* [Your instructions] Copying exactly, give the lines in the material below from the one with "You are a GUI" to the one with "Task: Click the", ends included, and nothing besides.

* [Data provided]
◆ ◆ ◆ ◆ ◆

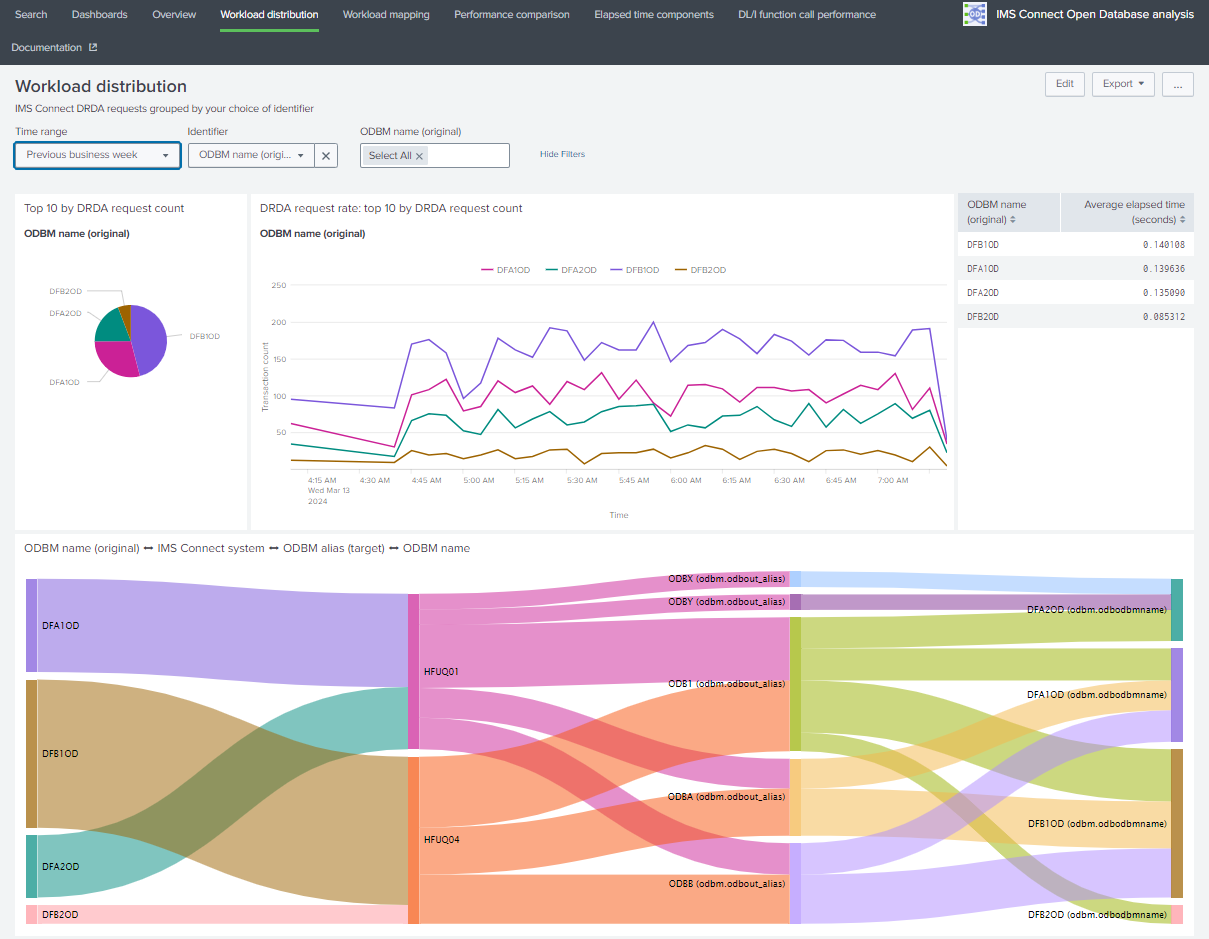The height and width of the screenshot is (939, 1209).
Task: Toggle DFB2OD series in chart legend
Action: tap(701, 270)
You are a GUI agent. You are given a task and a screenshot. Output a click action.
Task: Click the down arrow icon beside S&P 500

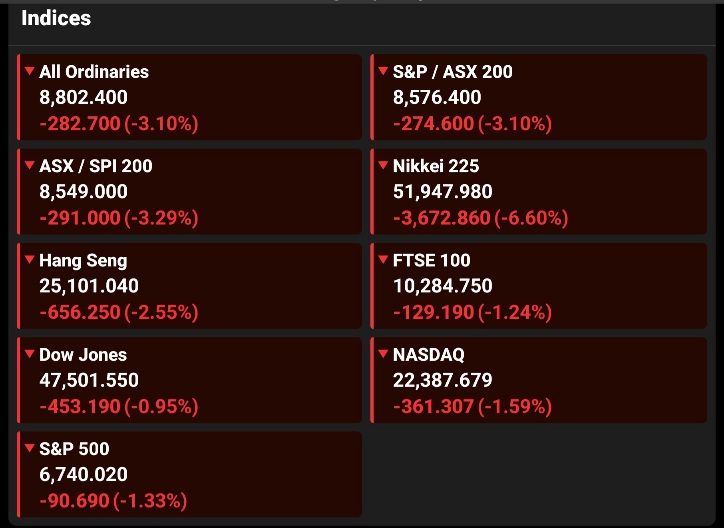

◆ ◆ ◆ ◆ ◆

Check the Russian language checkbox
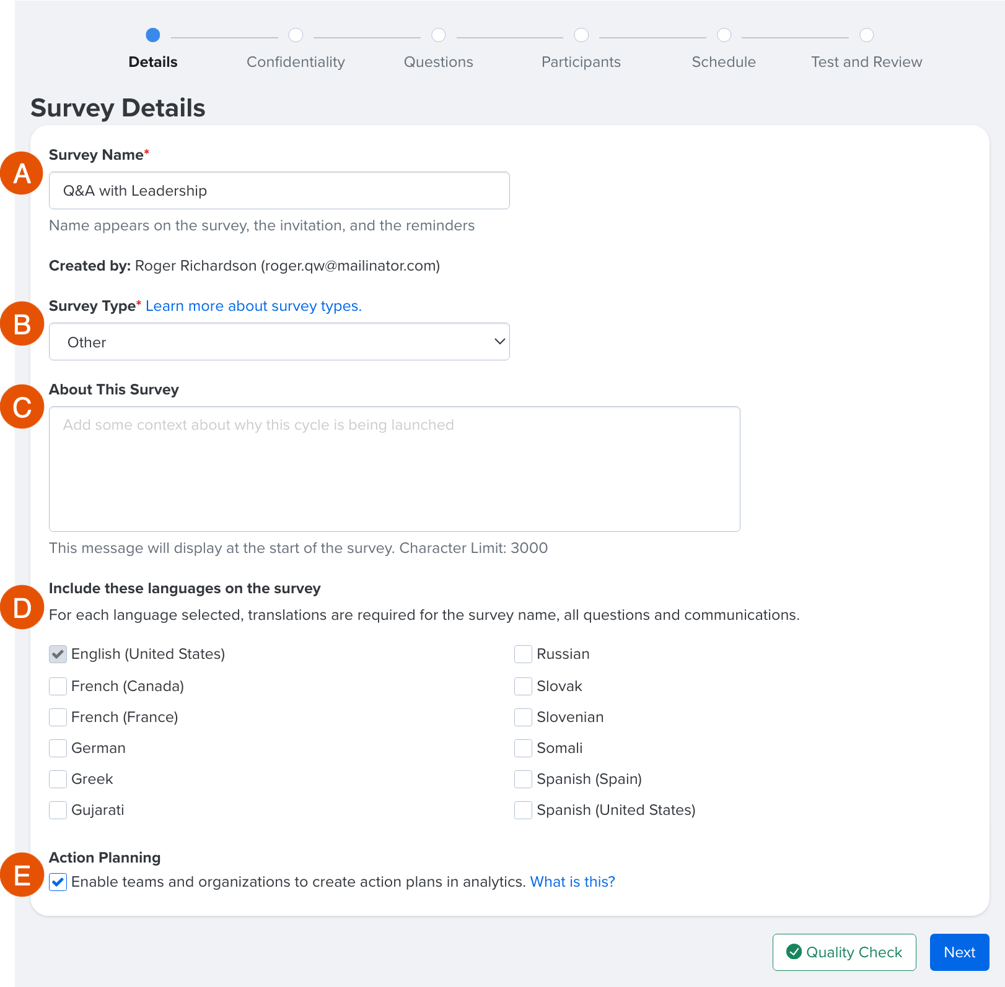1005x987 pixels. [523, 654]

◆ ◆ ◆ ◆ ◆

* [Response]
You are a GUI agent. You are given a task and a screenshot. Output a click action.
Task: Click the down arrow icon beside S&P 500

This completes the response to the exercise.